The ergonomic of this are expected to be simple and acceptable. No changes need to be made to existing interrupt consumers, the ack-signaling behavior is completely automatic. Virtual interrupt producers simply have to make use of a signal using existing well established signal handling patterns.

Security considerations

The addition of this feature effectively introduces a new communications channel from the interrupt consumer to the interrupt producer, allowing the producer to know when the consumer has acknowledged a virtual interrupt. This is part of the requirements for a system of multiplexed interrupt to function at all, and is not considered to be a separate or undesirable side channel, and therefore not a security risk.

Privacy considerations

No user data or otherwise potentially sensitive information is being handled by this feature, there are no known privacy consideration which need to be dealt with.

Testing

Testing should be a straightforward extension of existing unit tests.
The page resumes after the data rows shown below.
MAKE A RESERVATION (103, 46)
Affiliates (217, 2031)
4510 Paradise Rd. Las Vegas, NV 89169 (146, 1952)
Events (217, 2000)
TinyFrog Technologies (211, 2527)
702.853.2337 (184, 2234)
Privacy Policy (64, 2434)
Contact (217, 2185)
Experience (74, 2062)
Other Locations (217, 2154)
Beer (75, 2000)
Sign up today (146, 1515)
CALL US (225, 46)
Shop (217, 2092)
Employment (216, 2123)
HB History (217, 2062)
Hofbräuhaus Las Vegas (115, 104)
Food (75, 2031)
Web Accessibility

We basically need to add tests to ensure that:

  1. When a virtual interrupt object is created, the ZX_VIRTUAL_INTERRUPT_UNTRIGGERED signal is initially asserted.
  2. The signal is cleared in response to a call to zx_interrupt_trigger.
  3. The signal is set in response to a call to zx_interrupt_ack.
  4. The signal properly implements "strobe" behavior when it is acknowledged while there exists another pending IRQ.

Documentation

Documentation for virtual interrupt objects will be updated to describe the new signal, state that it is only used with virtual interrupt objects, and summarize the behavior rules stated above (initially asserted, cleared on trigger, set on ack, strobe on pending ack).

Drawbacks, alternatives, and unknowns

There are no know significant drawbacks to this approach. User requirements are satisfied. Implementation and testing should be simple, and low risk.
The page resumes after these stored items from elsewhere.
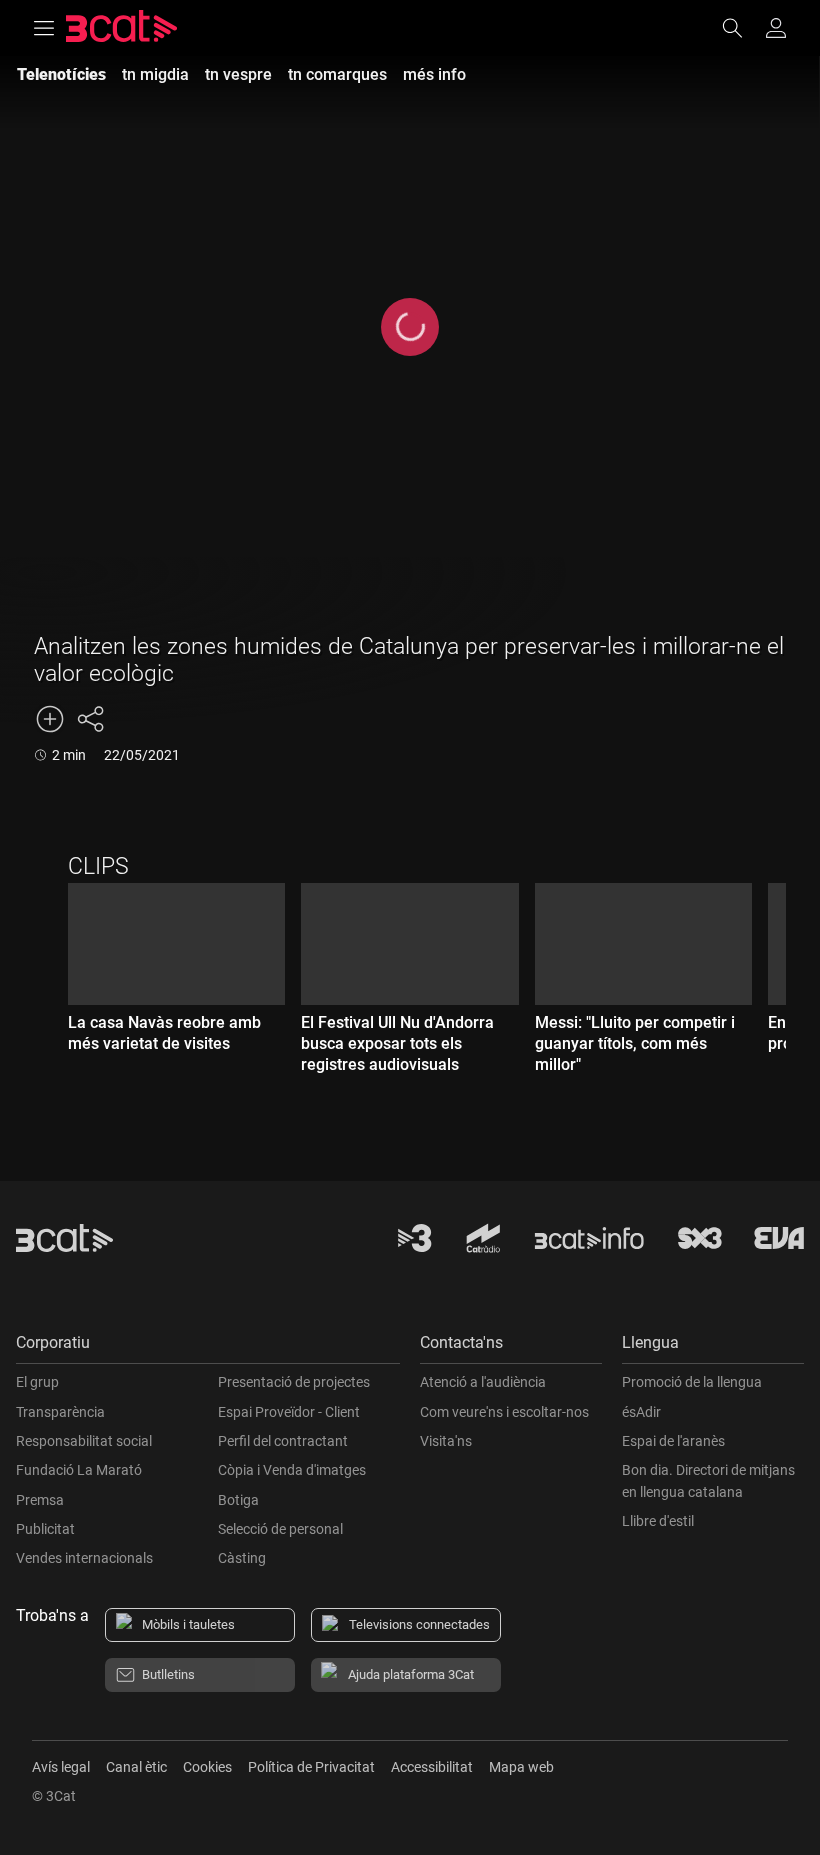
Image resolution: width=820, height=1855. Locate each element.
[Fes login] (776, 28)
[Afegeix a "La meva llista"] (50, 719)
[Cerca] (742, 28)
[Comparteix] (90, 719)
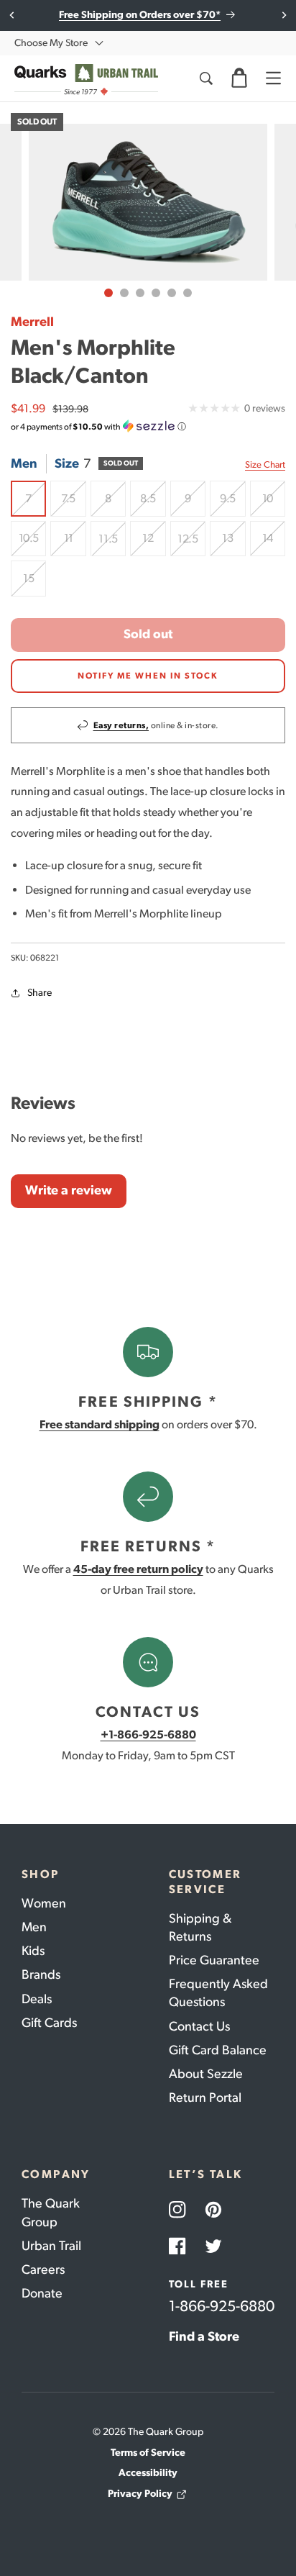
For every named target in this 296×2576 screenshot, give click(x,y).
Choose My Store (51, 43)
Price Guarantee (214, 1960)
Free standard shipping (99, 1424)
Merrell (32, 322)
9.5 (232, 503)
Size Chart (265, 464)
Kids (33, 1951)
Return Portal (205, 2097)
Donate (42, 2293)
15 (34, 583)
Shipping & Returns (200, 1927)
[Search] (205, 78)
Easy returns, (121, 725)
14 (273, 543)
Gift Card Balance (218, 2050)
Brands (41, 1974)
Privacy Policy (140, 2493)
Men (34, 1927)
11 (74, 543)
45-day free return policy (138, 1569)
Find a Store (204, 2336)
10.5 (32, 543)
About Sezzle (206, 2074)
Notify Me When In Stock (148, 676)
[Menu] (273, 78)
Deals (37, 1999)
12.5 (191, 544)
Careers (43, 2269)
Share (39, 993)
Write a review (68, 1190)
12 (153, 543)
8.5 (152, 503)
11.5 (112, 544)
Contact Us (199, 2026)
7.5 (73, 503)
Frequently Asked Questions (218, 1993)
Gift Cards (49, 2023)
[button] (239, 78)
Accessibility (148, 2473)
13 (233, 543)
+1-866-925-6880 (148, 1734)
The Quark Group (51, 2212)
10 (273, 503)
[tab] (108, 293)
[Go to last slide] (12, 15)
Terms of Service (148, 2452)
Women (44, 1903)
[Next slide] (283, 15)
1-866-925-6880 (221, 2306)
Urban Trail (51, 2246)
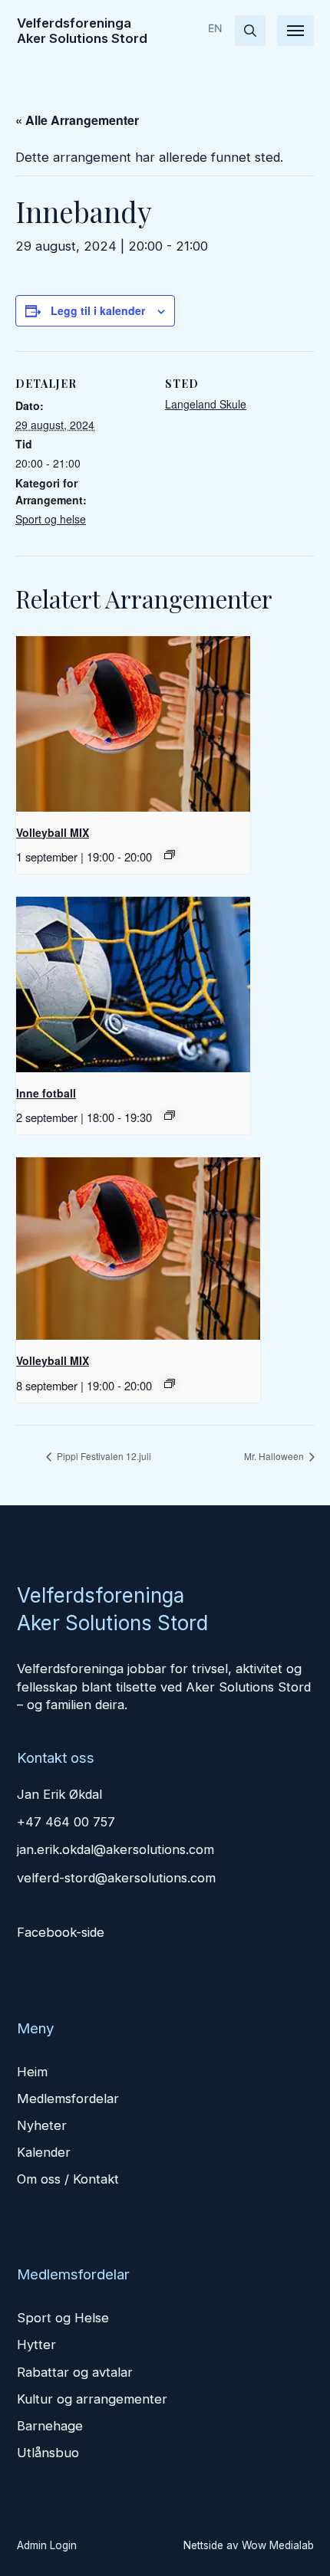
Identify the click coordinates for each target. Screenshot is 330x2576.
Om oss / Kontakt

A number of alternative proposals have been discussed by the Zircon driver team, but all of them possess the same drawback. Driver consumers of Virtual Interrupts must become explicitly aware of the fact that they are using a Virtual interrupt, and then explicitly participate in some user-level defined protocol to signal acknowledgment to the interrupt producer.
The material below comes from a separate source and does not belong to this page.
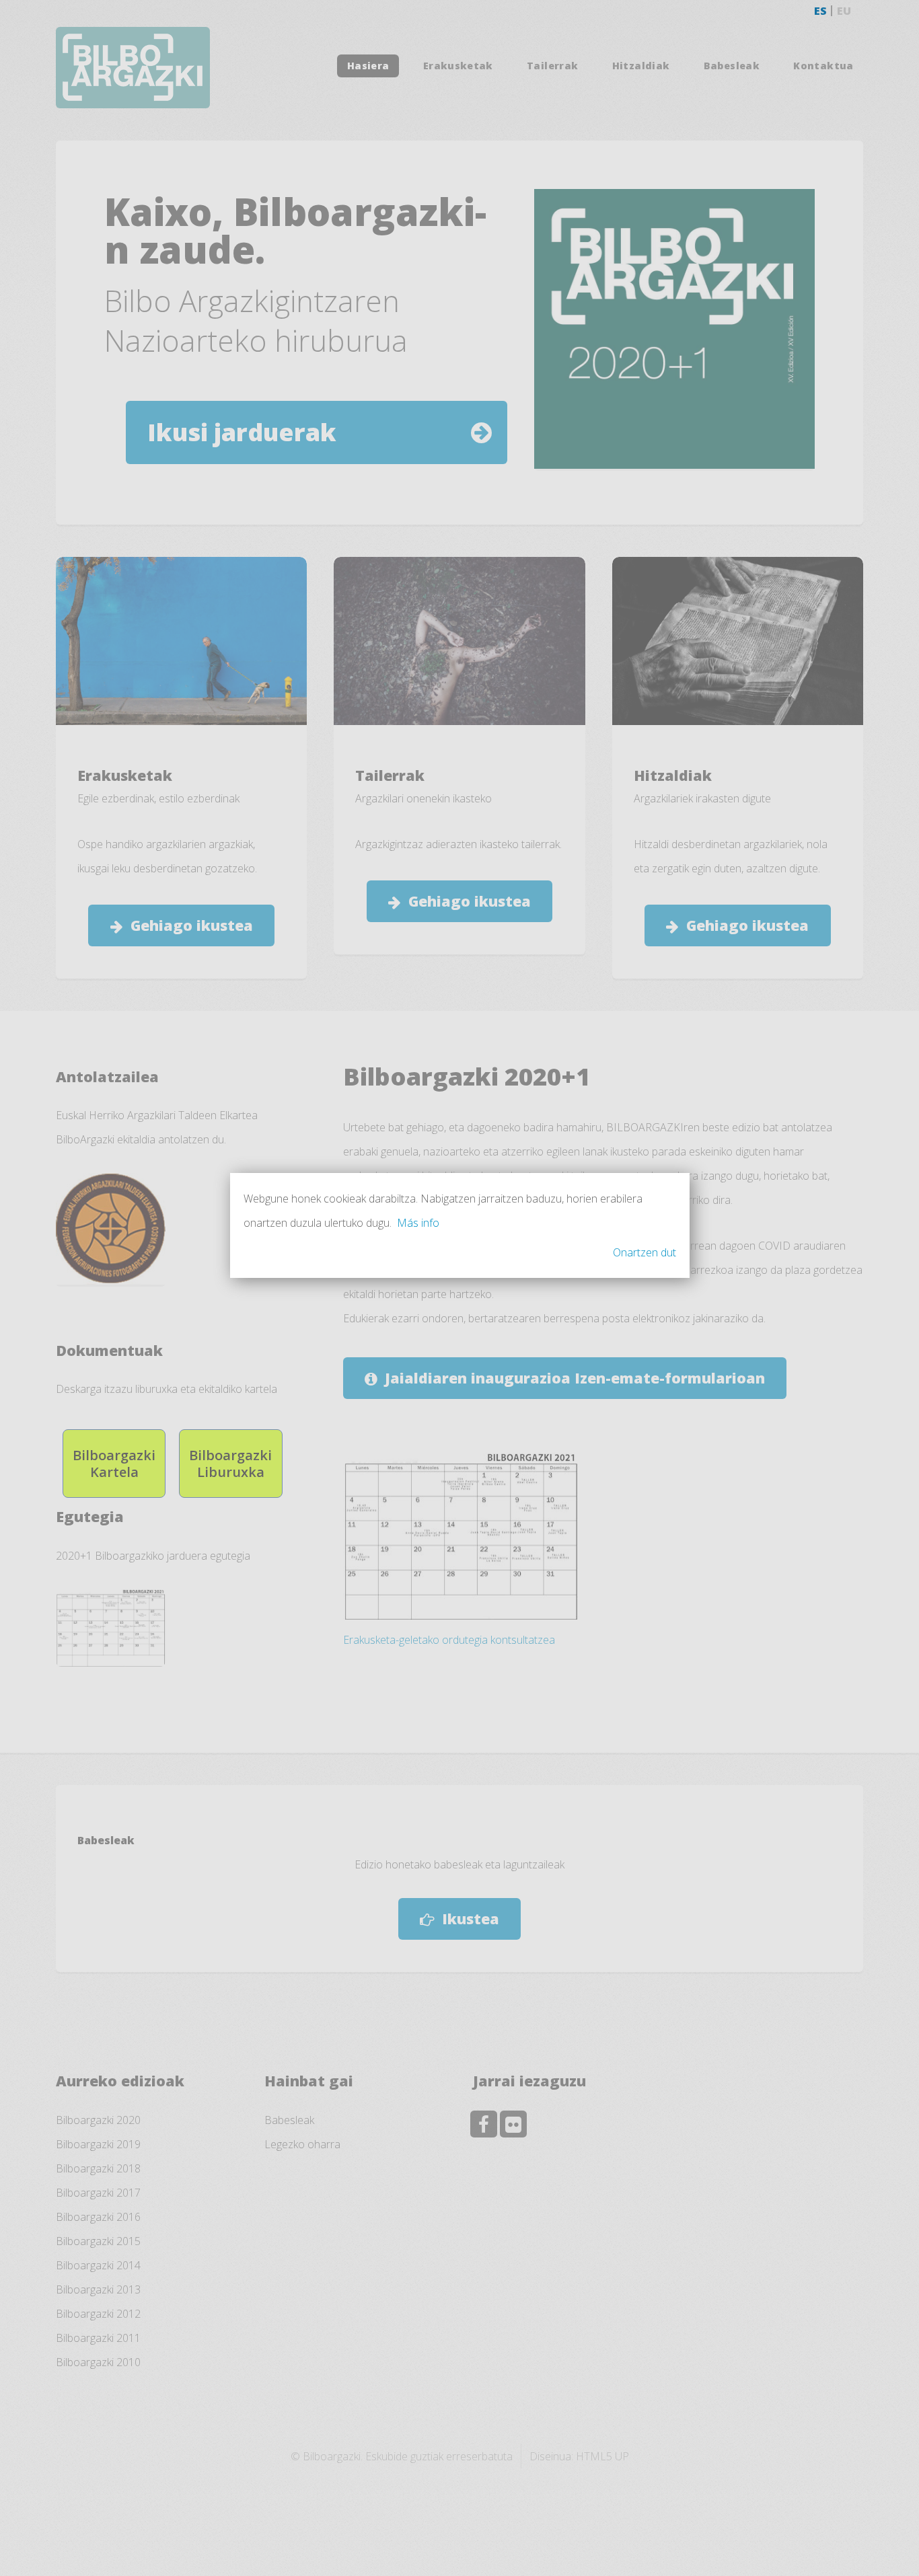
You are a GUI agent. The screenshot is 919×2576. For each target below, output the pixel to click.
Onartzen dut (644, 1252)
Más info (418, 1222)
While all of these approaches are possible, they seem undesirable. They add a significant extra burden on driver authors to participate in whatever protocol has been defined when a virtual interrupt is being used, and to behave differently in the case that a physical interrupt is being used. Additionally, there is already a pre-existing population of drivers which would need to be updated to use the new protocol, something which could be skipped entirely if the kernel handled the ack signal in a transparent fashion.

No matter what protocol gets implemented, it would be implemented entirely in user-mode, introducing the need to carefully consider trust issues stemming from potentially malicious actors. Making the signaling mechanism mediated by the Zircon kernel helps to simplify the analysis here.

Finally, users of Zircon interrupts already have to acknowledge their interrupts (either implicitly or explicitly). It is difficult imagine how any extra out-of-band ack protocol could end up being as efficient as simply manipulating the signal bits of a kernel object at the time that the existing ack'ing takes place.